- _Directions_: Can you extract the portion of the fish identification thread between "## chriswagner (Dec" and "will chime in.", inclusive, copying it word for word?

*** Extract Section Begins ***

# Please help identify?mix?



## xtrmln (May 10, 2014)

Hello all. I am new to the forum but into Africans for a few years. I purchased this from LFS as a blue orchid. He was my first large fish and when bought had zero color almost black. After pulling all my Mbuna and females this guy colored up nicely. The pics don't do him justice. His main body is a little more blue than what shows in the pic and his top coloration in yellow to slightly orange depending on mood. Do you guys think this is a mixed fish? My best guess would be Aulonacara sp. walteri? Thanks a bunch.
http://s1371.photobucket.com/user/infum ... %20Uploads


----------



## xtrmln (May 10, 2014)




----------



## xtrmln (May 10, 2014)




----------



## chriswagner (Dec 8, 2013)

Definitely walteri coloration, that's the first thing I thought when I saw him. His face isn't quite right though. Hopefully someone with more knowledge will chime in.


----------



## xtrmln (May 10, 2014)

*** Extract Section Ends ***
*** Stored data Section Begins ***

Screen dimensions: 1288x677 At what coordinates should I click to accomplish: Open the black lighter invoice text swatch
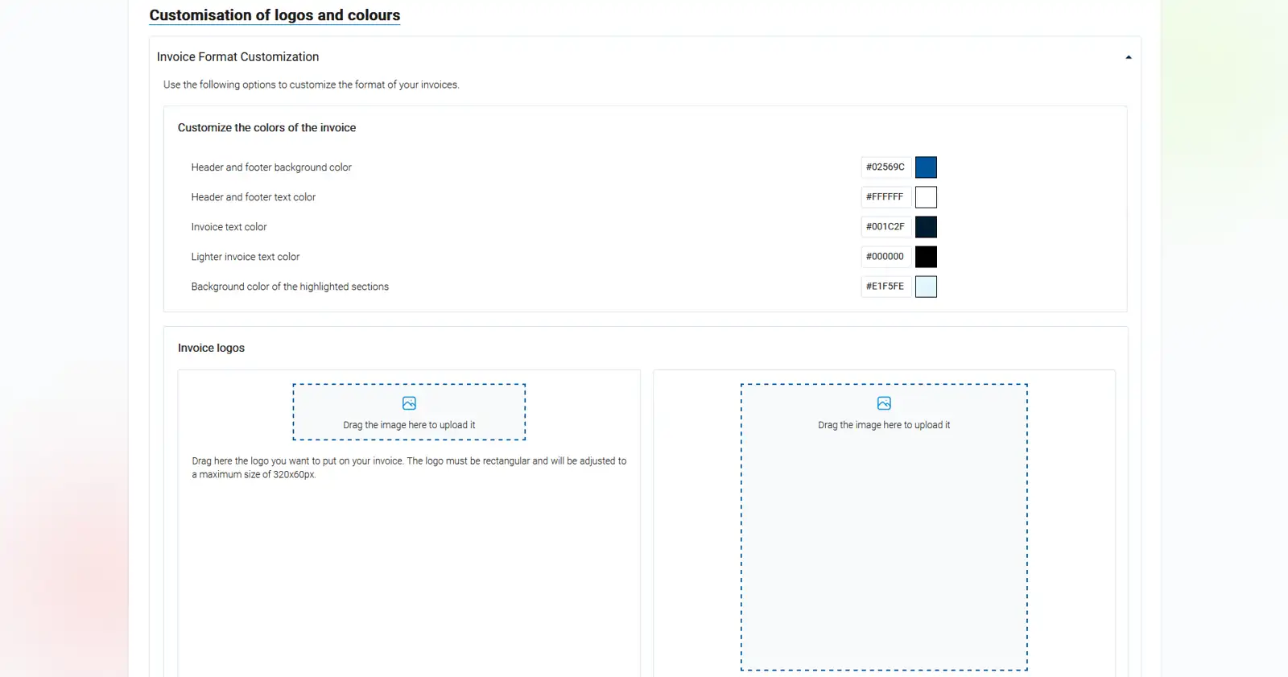[926, 257]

*** Stored data Section Ends ***

- _Result below_:
## chriswagner (Dec 8, 2013)

Definitely walteri coloration, that's the first thing I thought when I saw him. His face isn't quite right though. Hopefully someone with more knowledge will chime in.